Um relatório da UNESCO[2] publicado em 2018 evidencia o peso que normas culturais e sociais têm sobre a percepção das meninas no que se refere a suas habilidades, seus papéis na sociedade e suas aspirações futuras. Assim, em países com maior igualdade de gênero, “as meninas tendem a ter atitudes e confiança mais positivas a respeito da matemática, e a disparidade de gênero no sucesso em disciplinas é menor”. Do mesmo modo, pesquisas confirmam que os estereótipos de gênero veiculados pela mídia “são internalizados por crianças e adultos desde muito cedo, afetando a forma como eles veem a si mesmos e os outros”. Entre os vários estereótipos conhecidos, dois são predominantes quando se trata de gênero e as áreas de STEM[3]: “os meninos são melhores em matemática e em ciências do que as meninas” e “carreiras em ciência e engenharia são domínios masculinos”. Esses estereótipos sobre uma suposta habilidade intelectual de alto nível entre os meninos em geral, e especificamente em matemática e ciências, disseminados pela mídia são depois reforçados dentro da própria família e mais tarde na escola. Como resultado, mídia, família e escola podem difundir ou anular os estereótipos de gênero sobre as habilidades e as carreiras nas áreas de STEM.
Nesse sentido, tem sido demonstrado que questões que envolvem gênero abundam nas culturas da matemática e das ciências determinando, até certo ponto, quem é mais preparado, melhor financiado e, por consequência, desfruta de maior prestígio. Por isso, trata-se de um tema complexo que exige não só mais investigação, mas medidas específicas e eficazes para promover a igualdade de gênero. De qualquer forma, não é mais possível insistir na ideia de que o sexo de um indivíduo determina sua capacidade para aprender matemática ou qualquer outro tipo de conhecimento.

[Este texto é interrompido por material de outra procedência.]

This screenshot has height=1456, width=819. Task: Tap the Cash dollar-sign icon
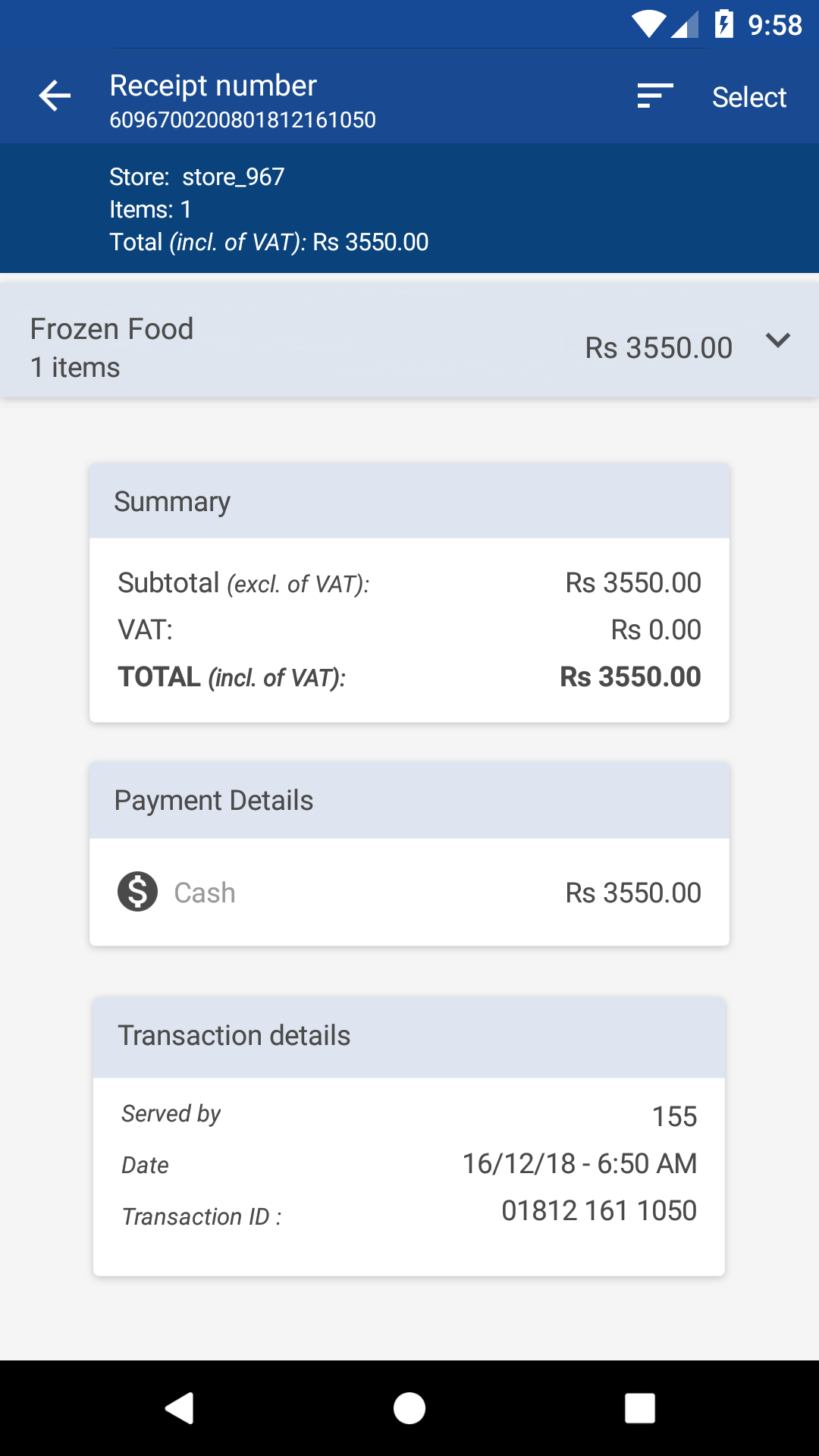coord(137,892)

As pesquisas em neurociências já demonstraram a existência de “algumas diferenças na estrutura e nas funções cerebrais de homens e mulheres; porém, poucas diferenças confiáveis foram encontradas no cérebro de meninos e meninas que possam ser consideradas relevantes para a aprendizagem ou para a educação”. Da mesma maneira, estudos sugerem que as diferenças na habilidade cognitiva provavelmente são maiores entre indivíduos do mesmo sexo do que entre homens e mulheres, e que a capacidade genética interage com o ambiente e é altamente influenciada por ele.
A cultura da ciência estabelece as condições para quem tem a formação e a oportunidade de fazer as perguntas certas. O feminismo, por sua vez, tem feito contribuições significativas ao fazer perguntas que, em geral, estão em desacordo com as premissas de uma disciplina. Perguntas que têm sacudido os alicerces de uma sociedade patriarcal que durante séculos esforçou-se em excluir as mulheres levando-as a acreditar que são inferiores e incapazes. O problema, portanto, não está no cérebro feminino, mas na ausência de ações efetivas que deem as meninas e mulheres as mesmas oportunidades que têm sido dadas aos homens.

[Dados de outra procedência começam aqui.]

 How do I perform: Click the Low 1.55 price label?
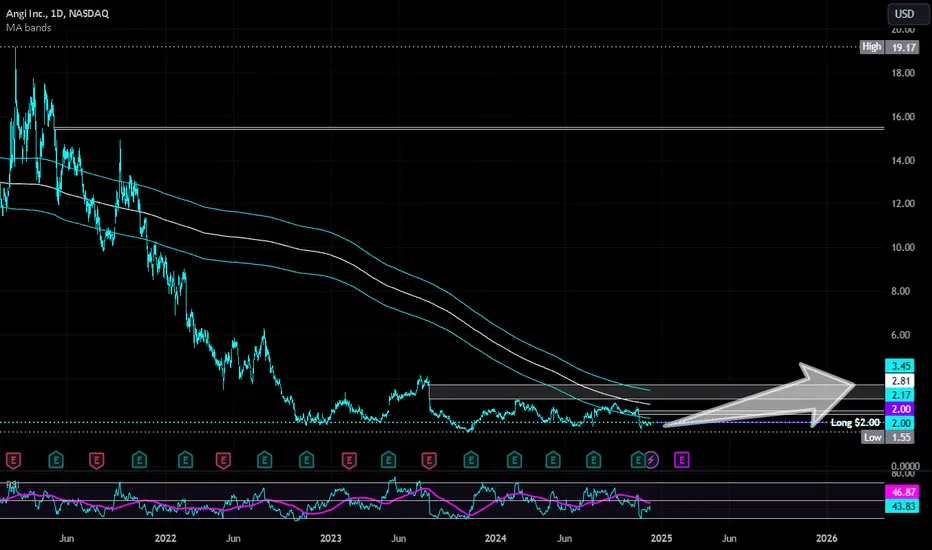pos(890,437)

[1] Neste texto, quando utilizo a palavra ciência estou me referindo às ciências da natureza (física, química e biologia), áreas nas quais a matemática é de fundamental importância.
[2] Disponível em https://unesdoc.unesco.org/ark:/48223/pf0000264691. Acesso 20 out. 2023.
[3] STEM é um acrónimo em língua inglesa para “science, technology, engineering and mathematics”, que representa um sistema de aprendizado científico, o qual agrupa disciplinas educacionais em “ciência, tecnologia, engenharia e matemática (Fonte: Wikipédia).